The longest, most expensive (and ridiculous) presidential campaign in history ended with Barack Obama elected as the first African-American chief executive.
Hillary Clinton ran for president, and all she got was the Secretary of State job.
Governor Sarah Palin of Alaska was chosen by John McCain to be his GOP running mate. She didn't need Tina Fey to remind folks why she wasn't ready to be vice-president.
Wall Street collapsed of its own weight, sending the country into a recession that had been going on for a year, anyway. The government ended up bailing out the banking and auto industries, but not the ones who buy their products.
Bernard Madoff and Tom Petters allegedly ripped off millions of dollars from unsuspecting people, and are now facing prison time.
Norm Coleman and Al Franken had the nastiest, costliest U.S. Senate campaign in Minnesota history. And it's still not over.
President Bush's standing with the masses as he fades from the rear-view mirror was so low that someone threw shoes at him, and people cheered.

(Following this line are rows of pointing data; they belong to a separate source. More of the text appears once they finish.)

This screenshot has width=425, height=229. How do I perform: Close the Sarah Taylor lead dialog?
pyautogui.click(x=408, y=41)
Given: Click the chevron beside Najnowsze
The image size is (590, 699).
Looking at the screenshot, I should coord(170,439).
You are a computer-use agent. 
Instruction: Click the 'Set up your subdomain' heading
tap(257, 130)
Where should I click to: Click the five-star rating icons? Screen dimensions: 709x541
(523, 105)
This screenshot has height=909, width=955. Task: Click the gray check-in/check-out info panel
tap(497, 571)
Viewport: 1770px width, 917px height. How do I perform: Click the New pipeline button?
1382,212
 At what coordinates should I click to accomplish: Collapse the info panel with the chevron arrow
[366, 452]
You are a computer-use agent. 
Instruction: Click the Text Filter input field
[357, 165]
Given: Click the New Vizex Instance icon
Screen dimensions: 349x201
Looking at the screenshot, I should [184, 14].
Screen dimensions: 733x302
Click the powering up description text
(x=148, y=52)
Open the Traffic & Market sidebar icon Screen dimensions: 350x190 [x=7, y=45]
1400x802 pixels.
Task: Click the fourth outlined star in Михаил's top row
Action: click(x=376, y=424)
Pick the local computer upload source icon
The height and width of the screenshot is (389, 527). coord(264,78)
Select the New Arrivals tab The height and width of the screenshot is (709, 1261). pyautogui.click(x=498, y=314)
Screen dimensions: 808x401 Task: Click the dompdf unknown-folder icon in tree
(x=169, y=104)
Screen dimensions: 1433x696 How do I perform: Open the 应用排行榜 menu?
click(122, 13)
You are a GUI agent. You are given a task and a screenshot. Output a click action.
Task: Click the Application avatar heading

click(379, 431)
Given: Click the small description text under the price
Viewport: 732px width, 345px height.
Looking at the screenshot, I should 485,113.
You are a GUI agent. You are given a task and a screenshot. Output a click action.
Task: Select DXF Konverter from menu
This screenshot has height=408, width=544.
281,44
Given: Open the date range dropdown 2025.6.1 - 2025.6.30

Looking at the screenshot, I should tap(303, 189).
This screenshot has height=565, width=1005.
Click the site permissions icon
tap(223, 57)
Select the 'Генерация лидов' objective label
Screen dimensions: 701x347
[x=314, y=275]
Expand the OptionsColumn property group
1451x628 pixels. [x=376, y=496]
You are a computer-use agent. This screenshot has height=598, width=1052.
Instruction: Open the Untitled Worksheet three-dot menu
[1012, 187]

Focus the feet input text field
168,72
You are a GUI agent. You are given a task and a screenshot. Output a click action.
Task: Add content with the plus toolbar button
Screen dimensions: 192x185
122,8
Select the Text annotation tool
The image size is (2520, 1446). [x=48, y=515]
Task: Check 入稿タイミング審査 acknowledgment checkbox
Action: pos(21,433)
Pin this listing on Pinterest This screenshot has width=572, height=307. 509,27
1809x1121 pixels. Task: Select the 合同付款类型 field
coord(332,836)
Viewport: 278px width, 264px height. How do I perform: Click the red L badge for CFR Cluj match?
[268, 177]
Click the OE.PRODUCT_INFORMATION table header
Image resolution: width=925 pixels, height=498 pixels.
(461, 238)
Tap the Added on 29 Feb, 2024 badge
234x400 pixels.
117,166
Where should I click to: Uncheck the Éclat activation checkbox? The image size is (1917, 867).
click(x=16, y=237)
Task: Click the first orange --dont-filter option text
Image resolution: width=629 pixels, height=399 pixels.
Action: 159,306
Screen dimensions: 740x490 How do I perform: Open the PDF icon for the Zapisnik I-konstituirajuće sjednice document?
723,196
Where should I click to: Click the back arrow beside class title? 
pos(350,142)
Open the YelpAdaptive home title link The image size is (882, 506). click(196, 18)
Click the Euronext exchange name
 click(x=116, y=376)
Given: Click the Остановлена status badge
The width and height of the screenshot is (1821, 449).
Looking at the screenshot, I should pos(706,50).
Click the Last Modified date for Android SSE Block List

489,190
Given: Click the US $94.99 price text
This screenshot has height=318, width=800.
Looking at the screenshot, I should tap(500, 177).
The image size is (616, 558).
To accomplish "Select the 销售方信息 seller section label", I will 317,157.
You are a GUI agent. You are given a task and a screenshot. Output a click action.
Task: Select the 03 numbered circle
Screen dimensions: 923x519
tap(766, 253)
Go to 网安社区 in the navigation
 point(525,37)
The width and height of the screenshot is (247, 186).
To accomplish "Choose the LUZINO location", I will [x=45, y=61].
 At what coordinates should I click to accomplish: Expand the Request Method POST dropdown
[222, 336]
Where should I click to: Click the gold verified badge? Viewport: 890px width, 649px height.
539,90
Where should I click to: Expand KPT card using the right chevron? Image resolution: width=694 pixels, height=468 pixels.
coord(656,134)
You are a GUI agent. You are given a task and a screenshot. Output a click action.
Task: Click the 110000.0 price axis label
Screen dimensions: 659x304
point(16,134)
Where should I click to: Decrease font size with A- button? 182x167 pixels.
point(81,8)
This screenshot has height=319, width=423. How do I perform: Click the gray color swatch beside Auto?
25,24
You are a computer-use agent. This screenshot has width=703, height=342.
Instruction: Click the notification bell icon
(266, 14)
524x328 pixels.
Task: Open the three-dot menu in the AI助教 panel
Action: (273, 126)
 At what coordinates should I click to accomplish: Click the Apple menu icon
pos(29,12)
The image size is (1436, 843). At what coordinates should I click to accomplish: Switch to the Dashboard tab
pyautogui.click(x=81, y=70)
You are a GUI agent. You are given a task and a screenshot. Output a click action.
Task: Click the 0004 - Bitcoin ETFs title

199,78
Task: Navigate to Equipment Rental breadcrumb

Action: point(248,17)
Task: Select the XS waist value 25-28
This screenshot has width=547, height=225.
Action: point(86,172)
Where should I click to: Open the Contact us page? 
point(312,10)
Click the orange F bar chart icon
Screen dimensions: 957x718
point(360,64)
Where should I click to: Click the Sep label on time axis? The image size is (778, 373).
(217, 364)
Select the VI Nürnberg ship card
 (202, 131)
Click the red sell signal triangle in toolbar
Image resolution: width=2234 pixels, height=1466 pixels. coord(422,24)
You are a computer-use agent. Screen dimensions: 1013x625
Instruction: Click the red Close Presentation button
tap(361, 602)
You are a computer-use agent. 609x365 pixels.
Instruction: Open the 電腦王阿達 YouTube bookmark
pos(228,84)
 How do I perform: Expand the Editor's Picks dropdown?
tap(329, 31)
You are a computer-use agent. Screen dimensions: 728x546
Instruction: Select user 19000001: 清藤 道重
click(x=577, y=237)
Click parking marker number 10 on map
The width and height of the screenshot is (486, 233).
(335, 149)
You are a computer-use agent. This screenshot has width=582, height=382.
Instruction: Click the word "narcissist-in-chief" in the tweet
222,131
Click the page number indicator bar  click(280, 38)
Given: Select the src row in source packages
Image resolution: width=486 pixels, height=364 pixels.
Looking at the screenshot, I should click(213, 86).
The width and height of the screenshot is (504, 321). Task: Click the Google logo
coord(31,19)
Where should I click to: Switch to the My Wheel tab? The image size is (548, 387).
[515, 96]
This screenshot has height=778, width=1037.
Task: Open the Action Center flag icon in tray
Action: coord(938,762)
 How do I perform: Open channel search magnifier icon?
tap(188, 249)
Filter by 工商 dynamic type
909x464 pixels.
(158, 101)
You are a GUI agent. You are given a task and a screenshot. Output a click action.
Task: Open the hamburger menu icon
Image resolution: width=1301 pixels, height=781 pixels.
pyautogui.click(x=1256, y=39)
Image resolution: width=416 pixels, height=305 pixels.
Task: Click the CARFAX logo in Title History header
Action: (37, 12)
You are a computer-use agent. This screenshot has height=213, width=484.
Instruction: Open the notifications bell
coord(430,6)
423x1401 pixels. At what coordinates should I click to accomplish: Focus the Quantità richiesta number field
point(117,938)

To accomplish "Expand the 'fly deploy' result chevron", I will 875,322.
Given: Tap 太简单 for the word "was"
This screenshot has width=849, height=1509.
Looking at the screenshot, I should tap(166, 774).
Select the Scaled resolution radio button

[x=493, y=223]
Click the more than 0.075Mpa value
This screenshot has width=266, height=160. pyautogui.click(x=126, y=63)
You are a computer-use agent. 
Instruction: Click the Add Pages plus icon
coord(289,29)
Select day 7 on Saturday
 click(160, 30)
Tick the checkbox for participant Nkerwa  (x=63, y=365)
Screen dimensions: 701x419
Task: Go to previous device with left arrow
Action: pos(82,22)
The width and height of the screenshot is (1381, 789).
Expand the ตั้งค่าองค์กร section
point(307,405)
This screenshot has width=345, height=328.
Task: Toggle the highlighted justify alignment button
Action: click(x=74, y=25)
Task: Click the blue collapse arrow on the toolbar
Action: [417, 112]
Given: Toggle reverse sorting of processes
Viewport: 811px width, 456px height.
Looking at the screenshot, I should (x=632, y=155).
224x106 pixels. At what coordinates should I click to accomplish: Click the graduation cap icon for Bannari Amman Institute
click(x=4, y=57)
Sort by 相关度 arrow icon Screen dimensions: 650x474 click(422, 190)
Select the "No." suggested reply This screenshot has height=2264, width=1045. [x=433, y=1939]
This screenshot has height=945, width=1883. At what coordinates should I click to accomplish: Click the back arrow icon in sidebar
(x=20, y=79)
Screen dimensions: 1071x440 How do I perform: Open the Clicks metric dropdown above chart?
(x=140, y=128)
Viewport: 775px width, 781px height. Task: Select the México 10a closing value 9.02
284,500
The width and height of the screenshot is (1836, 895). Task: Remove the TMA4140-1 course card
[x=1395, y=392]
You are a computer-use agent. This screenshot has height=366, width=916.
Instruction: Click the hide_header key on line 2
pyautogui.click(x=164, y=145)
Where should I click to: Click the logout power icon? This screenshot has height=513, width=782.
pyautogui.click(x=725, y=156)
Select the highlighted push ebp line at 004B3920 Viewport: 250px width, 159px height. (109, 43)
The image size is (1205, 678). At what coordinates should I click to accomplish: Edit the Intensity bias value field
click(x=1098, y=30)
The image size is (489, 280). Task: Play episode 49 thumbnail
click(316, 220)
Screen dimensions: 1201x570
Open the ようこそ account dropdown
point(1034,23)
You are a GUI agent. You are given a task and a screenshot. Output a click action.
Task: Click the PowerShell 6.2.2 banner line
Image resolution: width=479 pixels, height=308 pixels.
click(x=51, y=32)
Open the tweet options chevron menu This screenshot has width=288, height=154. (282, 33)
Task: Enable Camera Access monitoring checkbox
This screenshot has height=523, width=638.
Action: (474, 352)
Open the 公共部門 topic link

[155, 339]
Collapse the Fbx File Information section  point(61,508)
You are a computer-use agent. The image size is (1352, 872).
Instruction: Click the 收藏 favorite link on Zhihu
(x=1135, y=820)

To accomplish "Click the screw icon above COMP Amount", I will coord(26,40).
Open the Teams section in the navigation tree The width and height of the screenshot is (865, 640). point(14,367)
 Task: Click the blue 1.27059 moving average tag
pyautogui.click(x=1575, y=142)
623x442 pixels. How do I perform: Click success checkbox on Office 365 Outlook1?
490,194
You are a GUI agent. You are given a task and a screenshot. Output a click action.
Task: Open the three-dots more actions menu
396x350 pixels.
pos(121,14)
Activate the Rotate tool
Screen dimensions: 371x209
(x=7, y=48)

New York Governor Eliot Spitzer and former presidential candidate John Edwards got caught cheating on their wives. Illinois Governor Rod Blagojevich is accused of having his hand in the cookie jar.
Britney Spears makes a comeback, as if she never left.
The Dark Knight was the big movie of the year, if only because of Heath Ledger, who died before the film was released.
The writers strike did untold damage to Hollywood. Awards shows were reduced to news conferences. The number of movies being made shrank. TV networks filled their hours with "reality" shows, while canceling half their dramas. And the actors may be next on the picket lines.
Michael Phelps swam his way to eight gold medals at the Summer Olympics in Beijing, which turned out to be unremarkable because the Chinese government wanted it that way.
On one good knee, Tiger Woods won golf's U.S. Open, then took the rest of the year off to get the other one repaired. The United States won the Ryder Cup without him, in case anyone noticed.
The city of Detroit has had its problems. Automakers nearly driven to bankruptcy, people fleeing Michigan, and the Lions go winless for an entire NFL season. But the Red Wings did win hockey's Stanley Cup.
Say goodbye to . . . W. Mark Felt ("Deep Throat"), Bernie Mac, William F. Buckley Jr., Jesse Helms, Sammy Baugh, Eartha Kitt, Harold Pinter, Sydney Pollack, Tim Russert, Charlton Heston, Bobby Fischer, Michael Crichton, Studs Terkel, Odetta, Tony Snow, Richard ("Mr.") Blackwell, Hamilton Jordan, Aleksandr Solzhenitsyn, Bo Diddley, Sir Edmund Hillary, George Carlin, Paul Newman, Isaac Hayes, David Foster Wallace, Jim McKay, Charlie Jones, Bobby Murcer, Gene Upshaw, Herb Score, Skip Caray, Suzanne Pleshette, Harvey Korman, Eddy Arnold, Dick Martin, Jerry Reed, Jo Stafford, Jerry Wexler, Norman Whitfield, Richard Widmark.
Let's see what 2009 brings. Happy holidays, everyone.